The big fight in the New Mumbai is precisely that: Navi Mumbai or New Bombay or what exactly? Navi Mumbai, from all accounts, is a happening place, full of hipsters – people and jeans, get it? – malls, lounge bars and BPOs. The future of India. This makes it a far cry from what it was for years – a failed satellite city attached to a throbbing metrop. This one. Amchi Mumbai.
Perforce, I am looking back at Old Bombay, but this visit I did out of choice. Sunday morning at the Gateway of India and the heat is still incredible. What has happened to winter in this city? The northerners can laugh but Mumbaikars know that there comes a time when you feel an ineffable nip in the air and can soothe yourself with the balm that the next three months will be pleasant. It wasn’t there on Sunday morning.

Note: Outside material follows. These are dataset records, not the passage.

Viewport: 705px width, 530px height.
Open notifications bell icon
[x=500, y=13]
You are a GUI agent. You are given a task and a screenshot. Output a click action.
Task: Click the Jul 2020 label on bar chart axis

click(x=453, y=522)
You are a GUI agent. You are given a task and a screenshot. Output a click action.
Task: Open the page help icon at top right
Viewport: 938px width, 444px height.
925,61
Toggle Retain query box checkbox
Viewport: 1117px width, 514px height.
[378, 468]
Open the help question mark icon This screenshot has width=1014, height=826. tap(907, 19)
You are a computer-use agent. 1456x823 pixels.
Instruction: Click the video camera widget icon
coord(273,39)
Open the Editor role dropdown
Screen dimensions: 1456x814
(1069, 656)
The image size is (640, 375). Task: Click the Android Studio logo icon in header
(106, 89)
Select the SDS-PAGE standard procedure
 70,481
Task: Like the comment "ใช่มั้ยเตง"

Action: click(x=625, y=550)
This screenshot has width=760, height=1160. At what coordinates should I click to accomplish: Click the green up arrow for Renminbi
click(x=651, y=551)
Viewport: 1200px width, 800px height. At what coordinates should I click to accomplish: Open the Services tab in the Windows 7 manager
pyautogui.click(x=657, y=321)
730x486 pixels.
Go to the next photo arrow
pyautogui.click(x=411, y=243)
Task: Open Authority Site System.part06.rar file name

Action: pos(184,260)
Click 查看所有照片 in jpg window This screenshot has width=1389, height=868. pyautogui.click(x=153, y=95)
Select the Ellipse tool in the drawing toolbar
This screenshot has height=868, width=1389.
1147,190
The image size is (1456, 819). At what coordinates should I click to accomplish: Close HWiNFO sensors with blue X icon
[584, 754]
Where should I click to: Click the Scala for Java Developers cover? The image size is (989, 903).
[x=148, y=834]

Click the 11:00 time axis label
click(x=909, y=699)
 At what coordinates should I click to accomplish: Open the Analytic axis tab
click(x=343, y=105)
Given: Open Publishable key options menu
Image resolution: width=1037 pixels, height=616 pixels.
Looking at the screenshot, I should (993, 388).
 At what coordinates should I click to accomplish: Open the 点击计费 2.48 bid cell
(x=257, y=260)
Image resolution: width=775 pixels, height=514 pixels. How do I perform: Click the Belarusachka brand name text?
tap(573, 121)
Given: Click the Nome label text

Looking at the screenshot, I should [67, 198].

Neither was the Gateway of India. The monument was there, of course, and so were a few straggling photographers and crowds of people rushing into ferries to get away to Elephanta or Alibaug. Everything else was a dug-up mess. Barricades, ompty-toompty molehills, obstructions, earthmovers and picnickers negotiating the terrain did not make for a pretty picture. Shivaji’s statue looked a little bemused as it competed with the beautification process.
There was talk of a 100 trees being cut here much to everyone’s distress. I never counted before and I have no idea now whether anything was cut or not. What I can say is that I unexpectedly bumped into Swami Vivekananda, whom I had forgotten about. Should one hope that the mess turns into beautification? Only if it doesn’t turn into the Marine Drivefiasco.
To run away from the mess, nostalgia nudged us into the Sea Lounge at the Old Taj (with a new name) where we grabbed a window table from favoured tourists, ordered a cold coffee since the Viennoise is gone and stared happily at the boats bobbing in the harbour. Much fancier than in the olden days and many sleek speedboats in evidence made for a jolly seaside scene, sensibly viewed from inside an air-conditioner.
Meanwhile, further down the road, Lal Bahadur Shastri looked quite pleased with himself. This is because he had a neat little garden around him and neat pathways for pedestrians to negotiate. The old Sailor’s Home, now Police HQ, was also spiffed up, ready to celebrate 125 years.
Is the Old Bombay/ New Mumbai (but not Navi Mumbai) only to do with old buildings? Now that some genius in the BMC, after closing down Café Naaz, has decided to make a viewing deck on Malabar Hill so people can enjoy a sweeping view of the bay and its buildings, we can put that to the test. Oh yes, and have to get the ed to send me to Navi Mumbai, preferably with a hipster.